HÀ LIMITE PARA O PERDÃO?

 

Primeira leitura (Eclo 27,33-28,9)

Todos os homens se sentem vítimas de alguma injustiça e instintivamente têm a tendência de reagir de forma agressiva contra os responsáveis. Daqui nascem a ira, o rancor, a vingança, o ódio. O problema que se apresenta é o seguinte: ao darmos livre vazão a estes sentimentos, repara-se a injustiça ou agrava-se o mal?

Ao longo da história os homens deram várias respostas a estas perguntas.

No passado o método para compensar as injustiças recebidas e para desencorajar alguém de praticar outras era muito rápido e radical; praticava-se a vingança com a maior violência possível: pagava-se o mal com excesso.

Um exemplo famoso desta vingança sem limites é o de Lamec, o filho de Caim que ia repetindo: “Eu mato a quem me arranhou! Mato uma criança que me pisa no pé! Caim será vingado sete vezes, Lamec setenta   vezes sete!”(Gn 4,23-24).

Um grande progresso com relação a esta forma brutal de comportamento é a famosa lei “olho por olho, dente por dente, ferida por ferida” (Ex 21,24), importada do código de Hamurabi, que é erroneamente interpretada como incitação à vingança.

Já o Antigo Testamento dá mais um passo adiante: ensina que é necessário ir além da simples justiça e abrir o coração a sentimentos de misericórdia. O perdão das ofensas é uma condição indispensável para poder rezar e obter o perdão de Deus: “Se alguém conservar rancor no seu coração contra outro homem, como se animará a pedir graças a Deus?” (Eclo28,3). A mesma lógica se encontra no Pai Nosso: “perdoai-nos assim como nós perdoamos...”

 

Segunda leitura (Rm 14,7-9)

No capítulo 14 da Carta aos Romanos, Paulo enfrente um problema que sempre é atual: como resolver as divergências entre os membros da comunidade cristã.

Havia em Roma dois grupos de cristãos: alguns que Paulo chama de  “fracos”, eram conservadores, apegados às tradições dos antigos, observavam os dias de jejum, praticavam mortificações, abstinham-se de alguns tipos de carne, apegados a ritos e devoções: e de outro lado, os “fortes” que achavam que religião é praticar a solidariedade, a compaixão e a ajuda aos pobres, o resto não tem valor perante Deus.
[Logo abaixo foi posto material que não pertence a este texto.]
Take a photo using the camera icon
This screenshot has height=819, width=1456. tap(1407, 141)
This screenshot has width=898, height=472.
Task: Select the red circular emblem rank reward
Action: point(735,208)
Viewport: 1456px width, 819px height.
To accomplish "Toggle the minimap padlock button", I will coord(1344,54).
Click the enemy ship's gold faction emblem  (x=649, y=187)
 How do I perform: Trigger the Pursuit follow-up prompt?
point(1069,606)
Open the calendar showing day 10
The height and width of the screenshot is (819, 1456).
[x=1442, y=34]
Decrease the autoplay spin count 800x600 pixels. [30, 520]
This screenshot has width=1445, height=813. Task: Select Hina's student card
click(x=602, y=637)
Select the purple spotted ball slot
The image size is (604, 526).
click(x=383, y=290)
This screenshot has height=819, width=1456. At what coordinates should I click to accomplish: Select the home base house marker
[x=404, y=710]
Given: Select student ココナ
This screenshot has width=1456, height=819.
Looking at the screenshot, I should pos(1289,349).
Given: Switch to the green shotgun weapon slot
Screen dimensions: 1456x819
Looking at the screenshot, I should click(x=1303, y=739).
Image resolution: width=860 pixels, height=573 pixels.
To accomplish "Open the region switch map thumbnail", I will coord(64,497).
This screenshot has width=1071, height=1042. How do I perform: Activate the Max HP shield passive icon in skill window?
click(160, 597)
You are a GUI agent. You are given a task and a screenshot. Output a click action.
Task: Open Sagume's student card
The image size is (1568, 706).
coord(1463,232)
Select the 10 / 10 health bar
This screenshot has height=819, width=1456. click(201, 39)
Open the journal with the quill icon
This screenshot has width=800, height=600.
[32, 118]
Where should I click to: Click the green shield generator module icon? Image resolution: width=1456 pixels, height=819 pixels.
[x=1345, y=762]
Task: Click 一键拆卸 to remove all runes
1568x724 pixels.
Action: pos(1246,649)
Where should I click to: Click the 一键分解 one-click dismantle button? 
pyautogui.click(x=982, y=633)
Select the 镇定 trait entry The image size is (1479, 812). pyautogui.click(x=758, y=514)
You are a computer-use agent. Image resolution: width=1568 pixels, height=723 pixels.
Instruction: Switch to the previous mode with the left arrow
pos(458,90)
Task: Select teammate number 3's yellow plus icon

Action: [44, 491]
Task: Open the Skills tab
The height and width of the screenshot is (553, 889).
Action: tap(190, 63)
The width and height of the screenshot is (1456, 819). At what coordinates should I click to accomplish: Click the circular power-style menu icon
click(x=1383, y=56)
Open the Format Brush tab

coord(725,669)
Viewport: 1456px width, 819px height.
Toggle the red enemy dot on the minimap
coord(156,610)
Por causa destes contrastes entre “conservadores” e “progressistas”, havia várias tensões na comunidade. Os primeiros diziam que os outros eram relaxados, permissivos, e pouco virtuosos. Já os “fortes” diziam que os primeiros eram antiquados, retardados mentais, que ainda não haviam entendido nada do evangelho.

Para resolver o problema, Paulo, que pertence ao grupo dos  “fortes”, pede tolerância e respeito de uns para com os outros, pois que cada um tem o direito de viver a sua fé de modo próprio, sempre no respeito à lei fundamental: “amar o próximo como a si mesmo” (Rm 13,9: Gl 5,14), lembrando que “amar” na Bíblia significa sempre fazer algo de concreto. Quem não entendeu isto ainda não está evangelizado.

 

Evangelho (Mt 18,21-35)

Já vimos na primeira leitura que houve na convivência humana uma passagem da vingança sem limites para o perdão. Mas os líderes religiosos em Israel restringiam a obrigação do perdão aos membros do povo de Israel e não era ilimitada.

Quantas vezes perdoar a própria mulher ou o próprio irmão? Havia um acordo em torno de 3 vezes, na quarta vez teria que haver punição.

Os discípulos queriam saber a opinião do Mestre. Pedro, sabendo que o número 7 na Bíblia indica a totalidade, arrisca: “Por acaso o Mestre vai dizer que é preciso perdoar sempre?” Jesus é categórico: “Eu não te digo que deverás perdoar até sete vezes, mas setenta vezes sete, ou seja, sempre” (sem exceção).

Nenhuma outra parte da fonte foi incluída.